- [THE PROBLEM]: Exactly the lines below, starting with the one containing "Image resolution: width=1568" and going on through the one containing "to the 护理记录", must be reproduced, both ends included, and no pictures with them.

- [RECORD EXCERPTS]:

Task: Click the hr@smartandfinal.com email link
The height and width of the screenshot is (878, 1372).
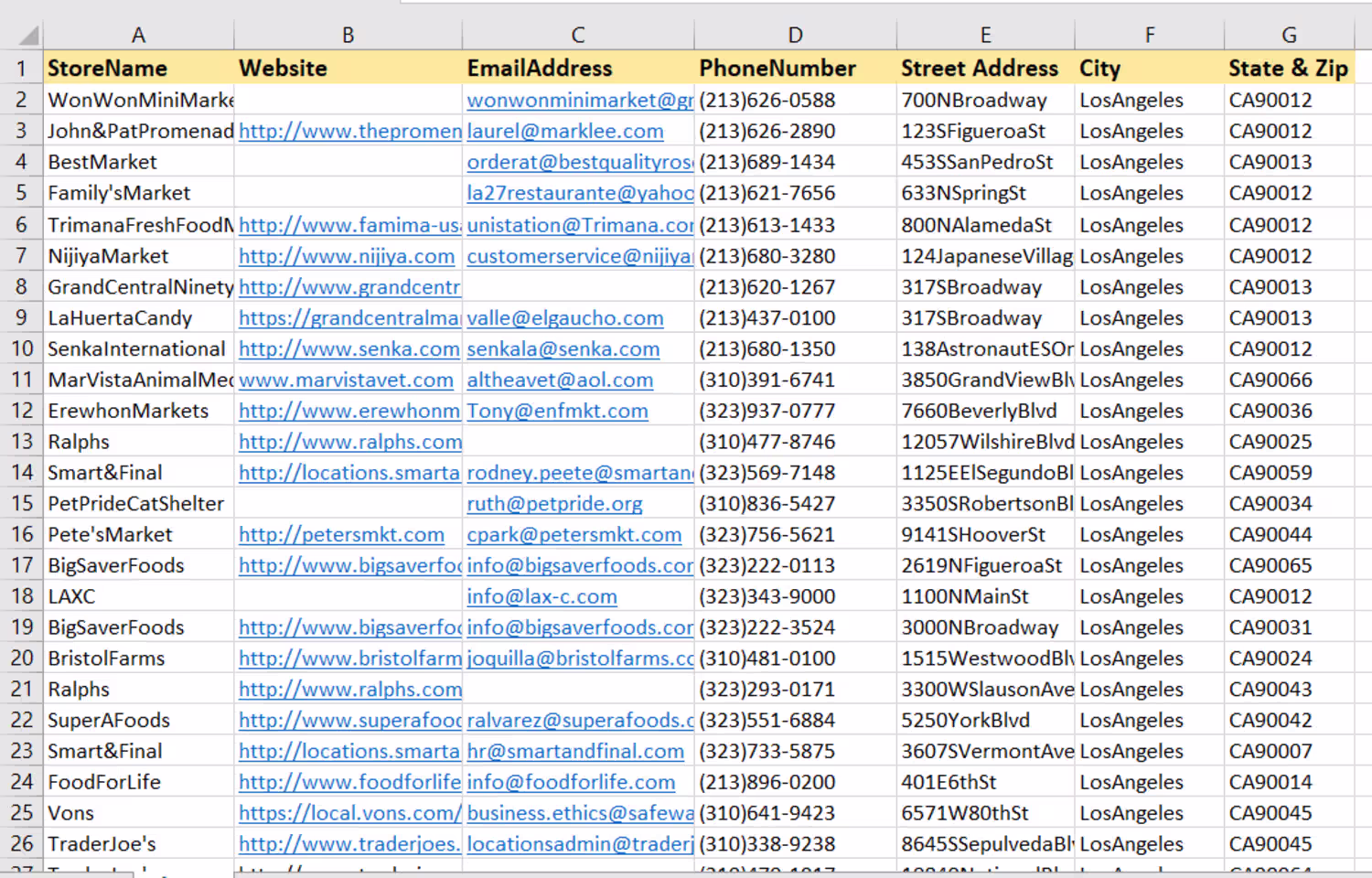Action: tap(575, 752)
...
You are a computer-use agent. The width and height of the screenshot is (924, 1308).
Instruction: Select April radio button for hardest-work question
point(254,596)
--
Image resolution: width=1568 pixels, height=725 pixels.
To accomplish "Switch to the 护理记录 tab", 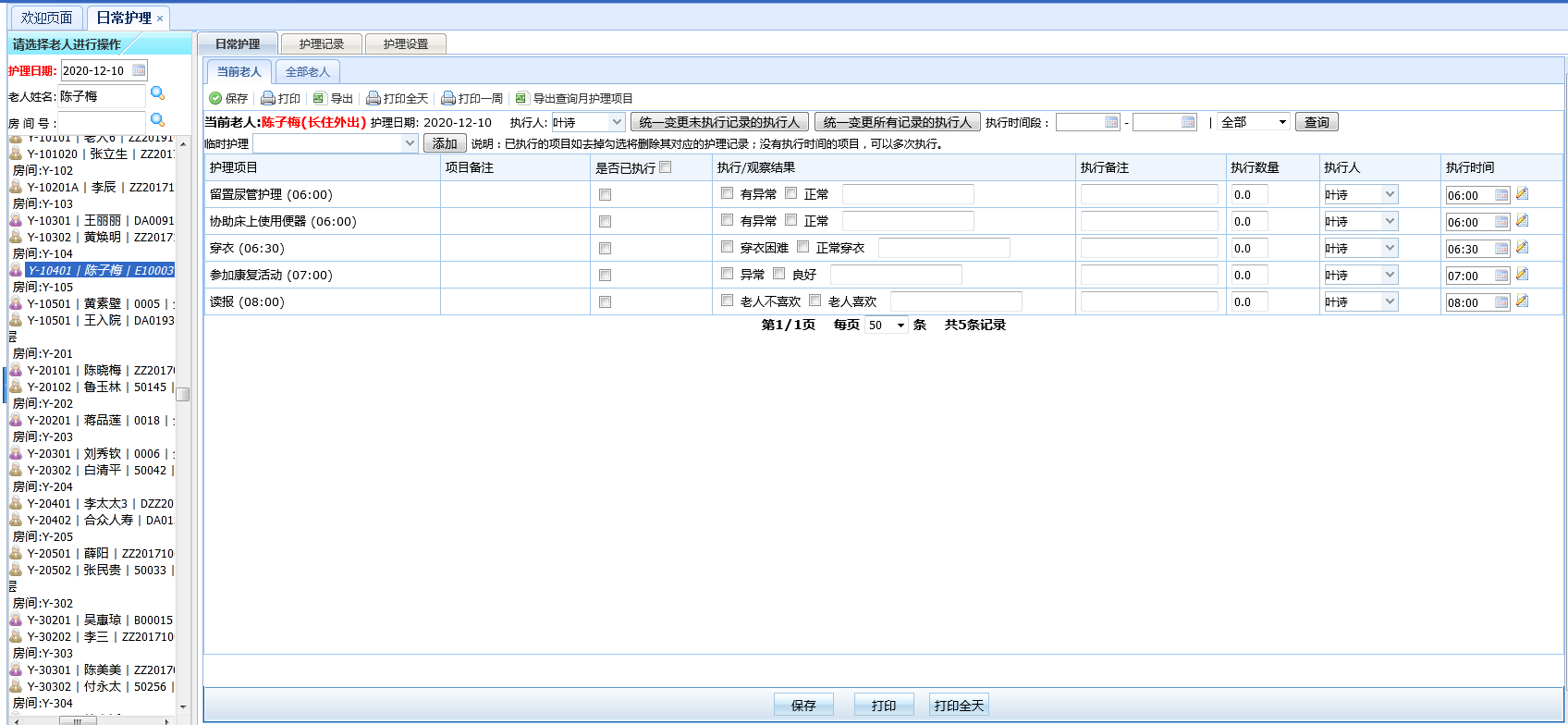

- [EXPECTED ANSWER]:
Image resolution: width=1568 pixels, height=725 pixels.
To accomplish "Switch to the 护理记录 tab", 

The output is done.